- _Provided material_:

◆ ◆ ◆

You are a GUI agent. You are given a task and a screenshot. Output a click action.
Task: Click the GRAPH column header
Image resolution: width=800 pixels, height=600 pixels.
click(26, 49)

◆ ◆ ◆

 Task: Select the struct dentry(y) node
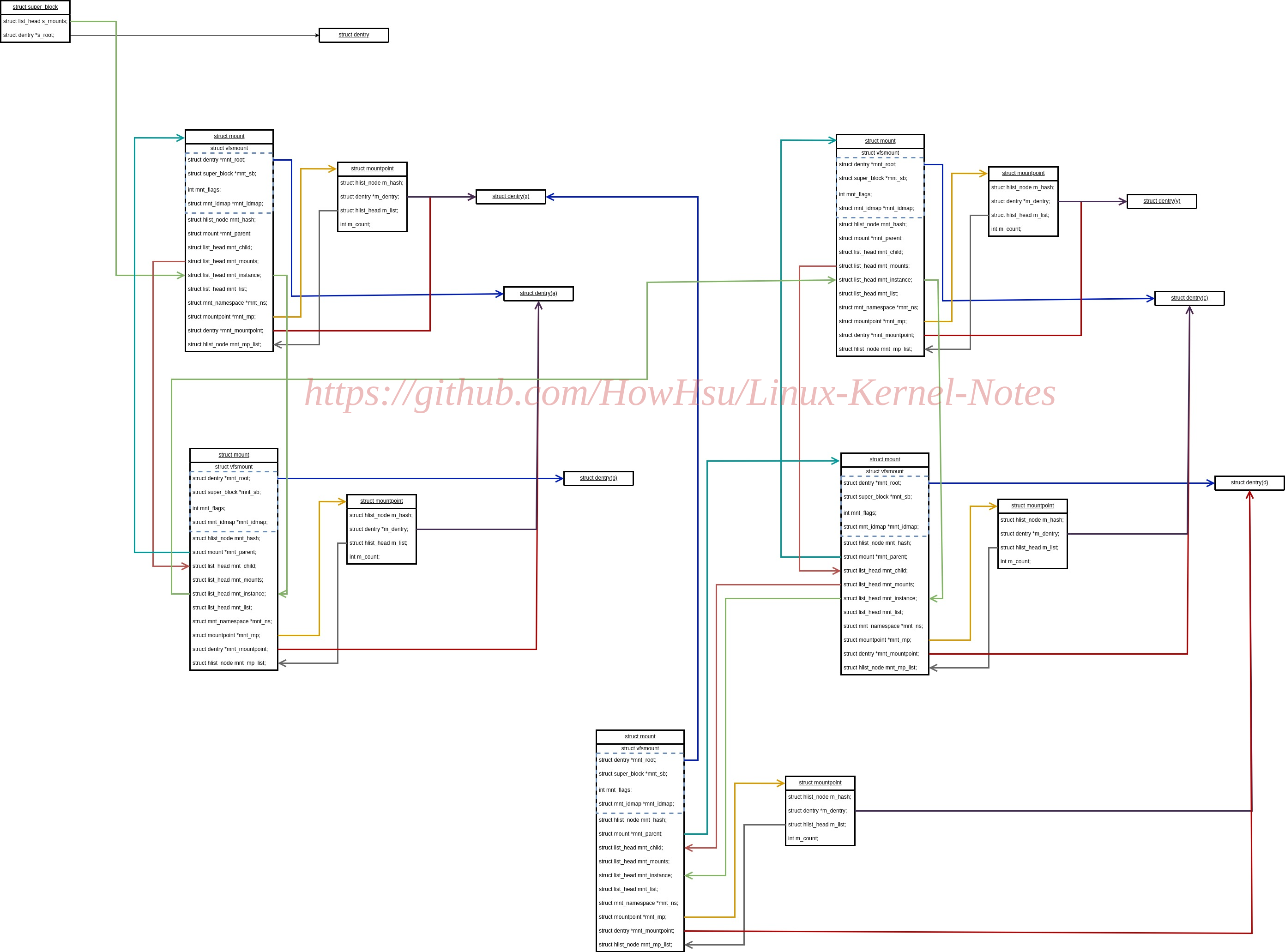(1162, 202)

◆ ◆ ◆

- _What to produce_: Reproduce the rows from the line containing "You are a GUI" through the line containing "click(26, 49)", both included. Leave the requests unchanged, but multiply each coordinate in the answers by 1.25 and round it to a whole number, rounding halves up. Give only those lines.

- _Task response_:
You are a GUI agent. You are given a task and a screenshot. Output a click action.
Task: Click the GRAPH column header
Image resolution: width=800 pixels, height=600 pixels.
click(33, 61)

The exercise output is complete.